ETL Testing Data Warehouse Testing Tutorial (A Complete Guide)

ETL Testing / Data Warehouse Process and Challenges:

Today let me take a moment and explain my testing fraternity about one of the much in demand and upcoming skills for my tester friends i.e. ETL testing (Extract, Transform, and Load).

This tutorial will present you with a complete idea about ETL testing and what we do to test ETL process.

Complete List Tutorials in this series: 

It has been observed that Independent Verification and Validation is gaining huge market potential and many companies are now seeing this as prospective business gain.

ETL Testing _ Data Warehouse Testing - Tips, Techniques, Process and Challenges

Customers have been offered a different range of products in terms of service offerings, distributed in many areas based on technology, process, and solutions. ETL or data warehouse is one of the offerings which are developing rapidly and successfully.

ETL process

Through ETL process, data is fetched from the source systems, transformed as per business rules and finally loaded to the target system (data warehouse). A data warehouse is an enterprise-wide store which contains integrated data that aids in the business decision-making process. It is a part of business intelligence.

Why do organizations need Data Warehouse?

Organizations with organized IT practices are looking forward to creating the next level of technology transformation. They are now trying to make themselves much more operational with easy-to-interoperate data.

Having said that data is most important part of any organization, it may be everyday data or historical data. Data is the backbone of any report and reports are the baseline on which all the vital management decisions are taken.

Most of the companies are taking a step forward for constructing their data warehouse to store and monitor real-time data as well as historical data. Crafting an efficient data warehouse is not an easy job. Many organizations have distributed departments with different applications running on distributed technology.

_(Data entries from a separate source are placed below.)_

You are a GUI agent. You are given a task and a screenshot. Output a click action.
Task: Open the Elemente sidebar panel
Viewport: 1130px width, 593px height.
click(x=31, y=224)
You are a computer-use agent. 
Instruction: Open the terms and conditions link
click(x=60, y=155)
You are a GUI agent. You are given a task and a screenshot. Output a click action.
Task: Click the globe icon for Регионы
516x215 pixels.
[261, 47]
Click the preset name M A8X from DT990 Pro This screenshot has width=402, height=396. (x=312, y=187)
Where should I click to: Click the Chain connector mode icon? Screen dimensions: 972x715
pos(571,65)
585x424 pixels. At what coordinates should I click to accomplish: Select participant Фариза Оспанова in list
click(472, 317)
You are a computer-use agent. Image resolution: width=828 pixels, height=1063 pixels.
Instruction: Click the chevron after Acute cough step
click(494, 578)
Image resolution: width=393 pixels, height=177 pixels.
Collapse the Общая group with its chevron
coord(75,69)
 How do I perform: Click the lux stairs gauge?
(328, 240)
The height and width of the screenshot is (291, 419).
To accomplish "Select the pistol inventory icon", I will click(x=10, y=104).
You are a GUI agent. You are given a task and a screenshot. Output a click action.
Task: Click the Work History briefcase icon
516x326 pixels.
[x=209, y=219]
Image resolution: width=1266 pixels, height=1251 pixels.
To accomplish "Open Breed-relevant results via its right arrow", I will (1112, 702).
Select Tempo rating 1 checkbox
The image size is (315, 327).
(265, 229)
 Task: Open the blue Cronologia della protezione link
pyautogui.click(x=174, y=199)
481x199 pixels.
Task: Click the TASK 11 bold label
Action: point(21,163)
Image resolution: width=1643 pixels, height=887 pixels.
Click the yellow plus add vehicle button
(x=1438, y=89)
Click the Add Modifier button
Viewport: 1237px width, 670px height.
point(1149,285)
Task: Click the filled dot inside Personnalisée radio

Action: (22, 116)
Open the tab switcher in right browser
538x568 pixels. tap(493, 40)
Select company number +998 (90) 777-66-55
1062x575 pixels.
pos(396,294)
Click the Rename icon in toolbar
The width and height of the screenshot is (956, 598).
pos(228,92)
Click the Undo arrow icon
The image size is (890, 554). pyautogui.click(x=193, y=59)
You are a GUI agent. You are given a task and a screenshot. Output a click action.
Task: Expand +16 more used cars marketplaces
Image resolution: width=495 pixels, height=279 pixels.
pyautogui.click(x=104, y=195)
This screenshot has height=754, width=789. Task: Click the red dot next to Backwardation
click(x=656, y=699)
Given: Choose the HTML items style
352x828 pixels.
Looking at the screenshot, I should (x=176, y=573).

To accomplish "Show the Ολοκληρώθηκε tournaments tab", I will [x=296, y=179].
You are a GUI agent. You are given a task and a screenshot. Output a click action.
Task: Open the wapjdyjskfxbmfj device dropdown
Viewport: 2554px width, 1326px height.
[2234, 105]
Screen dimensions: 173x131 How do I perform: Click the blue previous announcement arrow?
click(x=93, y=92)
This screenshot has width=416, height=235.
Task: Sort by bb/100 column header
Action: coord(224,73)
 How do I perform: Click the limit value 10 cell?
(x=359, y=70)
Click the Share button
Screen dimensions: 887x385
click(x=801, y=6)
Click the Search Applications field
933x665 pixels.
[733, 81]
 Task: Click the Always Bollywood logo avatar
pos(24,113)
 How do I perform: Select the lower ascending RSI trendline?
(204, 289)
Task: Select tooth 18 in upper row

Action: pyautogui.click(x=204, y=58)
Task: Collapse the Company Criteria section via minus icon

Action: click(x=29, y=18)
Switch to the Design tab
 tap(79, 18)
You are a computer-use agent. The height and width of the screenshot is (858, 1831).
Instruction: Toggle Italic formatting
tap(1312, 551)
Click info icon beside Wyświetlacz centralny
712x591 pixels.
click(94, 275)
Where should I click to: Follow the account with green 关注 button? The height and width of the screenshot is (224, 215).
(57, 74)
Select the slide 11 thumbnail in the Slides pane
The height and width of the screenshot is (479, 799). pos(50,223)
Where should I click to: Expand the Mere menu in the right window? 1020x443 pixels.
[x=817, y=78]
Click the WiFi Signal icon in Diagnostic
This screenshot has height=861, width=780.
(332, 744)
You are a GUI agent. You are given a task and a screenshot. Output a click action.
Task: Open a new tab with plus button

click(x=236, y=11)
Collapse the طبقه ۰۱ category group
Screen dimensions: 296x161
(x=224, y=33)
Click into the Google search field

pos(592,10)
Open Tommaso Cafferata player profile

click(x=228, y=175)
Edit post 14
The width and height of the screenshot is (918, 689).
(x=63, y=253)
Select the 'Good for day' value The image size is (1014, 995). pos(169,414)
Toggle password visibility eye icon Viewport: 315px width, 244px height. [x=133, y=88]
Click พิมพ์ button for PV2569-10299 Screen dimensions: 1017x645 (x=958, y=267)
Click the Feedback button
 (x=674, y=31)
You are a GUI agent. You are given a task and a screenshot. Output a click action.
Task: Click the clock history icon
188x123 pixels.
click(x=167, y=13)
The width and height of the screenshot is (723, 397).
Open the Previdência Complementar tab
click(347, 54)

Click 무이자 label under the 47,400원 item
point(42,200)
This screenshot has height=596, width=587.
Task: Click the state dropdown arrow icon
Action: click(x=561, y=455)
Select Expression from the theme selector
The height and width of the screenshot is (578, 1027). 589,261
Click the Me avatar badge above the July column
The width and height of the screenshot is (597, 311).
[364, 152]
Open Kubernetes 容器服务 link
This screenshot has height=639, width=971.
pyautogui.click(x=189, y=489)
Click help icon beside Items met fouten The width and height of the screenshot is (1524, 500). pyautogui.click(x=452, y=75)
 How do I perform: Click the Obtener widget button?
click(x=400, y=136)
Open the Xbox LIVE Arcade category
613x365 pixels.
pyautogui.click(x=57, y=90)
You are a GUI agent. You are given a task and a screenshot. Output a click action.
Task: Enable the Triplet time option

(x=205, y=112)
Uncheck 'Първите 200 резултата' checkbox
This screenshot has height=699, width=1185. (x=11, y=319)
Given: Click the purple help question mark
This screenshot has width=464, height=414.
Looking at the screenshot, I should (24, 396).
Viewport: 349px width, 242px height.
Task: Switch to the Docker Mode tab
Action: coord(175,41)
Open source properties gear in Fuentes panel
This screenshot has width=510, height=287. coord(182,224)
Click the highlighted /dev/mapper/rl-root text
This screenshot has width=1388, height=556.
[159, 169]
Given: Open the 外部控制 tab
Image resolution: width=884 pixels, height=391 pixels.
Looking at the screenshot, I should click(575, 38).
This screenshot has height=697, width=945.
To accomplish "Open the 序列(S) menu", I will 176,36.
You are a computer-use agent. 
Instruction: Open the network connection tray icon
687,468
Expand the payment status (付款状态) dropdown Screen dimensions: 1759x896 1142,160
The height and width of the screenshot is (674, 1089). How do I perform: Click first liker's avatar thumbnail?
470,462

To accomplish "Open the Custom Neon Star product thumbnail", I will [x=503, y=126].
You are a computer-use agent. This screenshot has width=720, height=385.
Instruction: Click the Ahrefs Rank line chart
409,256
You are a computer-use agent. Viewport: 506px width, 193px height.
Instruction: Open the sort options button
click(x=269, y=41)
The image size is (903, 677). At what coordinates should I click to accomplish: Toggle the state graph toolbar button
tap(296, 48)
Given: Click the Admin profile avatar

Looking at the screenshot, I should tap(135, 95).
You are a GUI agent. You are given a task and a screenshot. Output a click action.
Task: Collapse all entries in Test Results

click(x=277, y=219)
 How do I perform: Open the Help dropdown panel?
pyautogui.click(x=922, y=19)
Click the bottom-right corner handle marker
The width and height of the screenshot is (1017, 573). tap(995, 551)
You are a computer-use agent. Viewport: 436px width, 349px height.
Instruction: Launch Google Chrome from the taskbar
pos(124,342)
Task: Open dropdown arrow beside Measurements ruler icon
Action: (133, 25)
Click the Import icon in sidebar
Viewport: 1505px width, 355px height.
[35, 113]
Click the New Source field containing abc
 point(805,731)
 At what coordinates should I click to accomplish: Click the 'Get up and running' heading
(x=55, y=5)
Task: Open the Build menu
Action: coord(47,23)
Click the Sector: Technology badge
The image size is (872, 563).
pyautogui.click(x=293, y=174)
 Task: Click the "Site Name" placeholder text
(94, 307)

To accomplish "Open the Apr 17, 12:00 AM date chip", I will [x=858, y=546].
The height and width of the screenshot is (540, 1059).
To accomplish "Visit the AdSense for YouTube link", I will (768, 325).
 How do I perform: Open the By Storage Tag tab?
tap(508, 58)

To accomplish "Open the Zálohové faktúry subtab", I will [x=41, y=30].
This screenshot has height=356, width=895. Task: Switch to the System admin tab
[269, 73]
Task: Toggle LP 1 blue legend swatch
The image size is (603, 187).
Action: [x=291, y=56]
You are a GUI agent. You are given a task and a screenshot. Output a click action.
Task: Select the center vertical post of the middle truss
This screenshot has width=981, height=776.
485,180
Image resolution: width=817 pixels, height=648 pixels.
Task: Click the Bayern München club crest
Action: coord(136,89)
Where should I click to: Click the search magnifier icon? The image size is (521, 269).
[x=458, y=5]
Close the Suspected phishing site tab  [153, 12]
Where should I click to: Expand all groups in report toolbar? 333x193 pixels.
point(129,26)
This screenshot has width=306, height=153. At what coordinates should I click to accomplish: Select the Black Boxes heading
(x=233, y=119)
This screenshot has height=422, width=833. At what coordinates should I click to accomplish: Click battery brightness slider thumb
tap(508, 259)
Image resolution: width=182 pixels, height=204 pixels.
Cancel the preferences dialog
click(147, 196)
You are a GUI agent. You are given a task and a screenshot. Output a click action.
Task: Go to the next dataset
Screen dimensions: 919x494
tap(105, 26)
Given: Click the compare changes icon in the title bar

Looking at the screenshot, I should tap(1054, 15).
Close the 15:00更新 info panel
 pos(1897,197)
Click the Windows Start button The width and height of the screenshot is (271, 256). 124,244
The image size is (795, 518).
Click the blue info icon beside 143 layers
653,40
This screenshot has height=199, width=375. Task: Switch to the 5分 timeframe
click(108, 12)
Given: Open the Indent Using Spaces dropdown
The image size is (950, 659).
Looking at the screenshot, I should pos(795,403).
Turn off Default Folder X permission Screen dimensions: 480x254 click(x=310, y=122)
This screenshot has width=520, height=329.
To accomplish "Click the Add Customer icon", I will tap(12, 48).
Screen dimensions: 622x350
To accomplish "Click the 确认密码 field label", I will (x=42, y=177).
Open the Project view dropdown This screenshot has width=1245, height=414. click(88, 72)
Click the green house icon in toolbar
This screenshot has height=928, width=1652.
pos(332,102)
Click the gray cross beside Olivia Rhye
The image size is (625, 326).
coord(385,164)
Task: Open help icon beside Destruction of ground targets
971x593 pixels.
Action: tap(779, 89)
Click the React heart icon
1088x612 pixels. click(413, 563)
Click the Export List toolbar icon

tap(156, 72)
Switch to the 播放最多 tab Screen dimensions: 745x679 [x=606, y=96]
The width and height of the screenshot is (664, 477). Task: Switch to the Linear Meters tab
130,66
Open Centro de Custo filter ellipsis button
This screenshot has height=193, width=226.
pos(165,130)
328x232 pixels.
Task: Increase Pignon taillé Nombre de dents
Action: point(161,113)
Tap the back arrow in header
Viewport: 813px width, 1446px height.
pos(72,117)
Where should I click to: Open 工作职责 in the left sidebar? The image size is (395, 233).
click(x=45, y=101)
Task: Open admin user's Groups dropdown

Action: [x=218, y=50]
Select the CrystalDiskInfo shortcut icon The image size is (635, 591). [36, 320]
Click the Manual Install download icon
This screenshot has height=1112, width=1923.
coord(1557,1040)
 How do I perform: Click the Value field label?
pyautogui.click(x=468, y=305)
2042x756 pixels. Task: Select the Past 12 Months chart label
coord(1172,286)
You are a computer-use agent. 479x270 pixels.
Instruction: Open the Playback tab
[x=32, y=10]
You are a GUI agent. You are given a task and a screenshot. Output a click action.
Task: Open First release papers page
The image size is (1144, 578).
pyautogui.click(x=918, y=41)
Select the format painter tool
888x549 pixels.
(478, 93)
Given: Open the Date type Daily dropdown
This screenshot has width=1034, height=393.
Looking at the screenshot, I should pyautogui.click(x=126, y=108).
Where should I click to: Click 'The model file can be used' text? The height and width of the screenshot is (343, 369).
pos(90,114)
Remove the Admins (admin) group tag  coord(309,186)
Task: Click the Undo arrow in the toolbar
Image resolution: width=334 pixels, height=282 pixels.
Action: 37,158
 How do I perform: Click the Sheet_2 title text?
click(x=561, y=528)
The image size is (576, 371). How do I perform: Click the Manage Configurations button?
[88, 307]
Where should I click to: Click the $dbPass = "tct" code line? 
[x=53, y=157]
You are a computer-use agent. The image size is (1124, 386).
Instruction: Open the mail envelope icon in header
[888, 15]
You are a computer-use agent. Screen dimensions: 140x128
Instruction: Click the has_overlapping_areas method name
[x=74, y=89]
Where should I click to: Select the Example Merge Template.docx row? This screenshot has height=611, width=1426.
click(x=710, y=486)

ETL tool is employed in order to make a flawless integration between different data sources from different departments. ETL tool will work as an integrator, extracting data from different sources; transforming it into the preferred format based on the business transformation rules and loading it in cohesive DB known are Data Warehouse.

Well planned, well defined and effective testing scope guarantees smooth conversion of the project to the production. A business gains the real buoyancy once the ETL processes are verified and validated by an independent group of experts to make sure that data warehouse is concrete and robust.

ETL or Data warehouse testing is categorized into four different engagements irrespective of technology or ETL tools used:

  • New Data Warehouse Testing – New DW is built and verified from scratch. Data input is taken from customer requirements and different data sources and new data warehouse is built and verified with the help of ETL tools.
  • Migration Testing – In this type of project customer will have an existing DW and ETL performing the job but they are looking to bag new tool in order to improve efficiency.
  • Change Request – In this type of project new data is added from different sources to an existing DW. Also, there might be a condition where customer needs to change their existing business rule or they might integrate the new rule.
  • Report Testing – Report is the end result of any Data Warehouse and the basic propose for which DW builds. The report must be tested by validating layout, data in the report and calculation.

ETL process

(Note: Click on the image for enlarged view)

ETL testing

ETL Testing Techniques

1) Data transformation Testing: Verify that data is transformed correctly according to various business requirements and rules.

2) Source to Target count Testing: Make sure that the count of records loaded in the target is matching with the expected count.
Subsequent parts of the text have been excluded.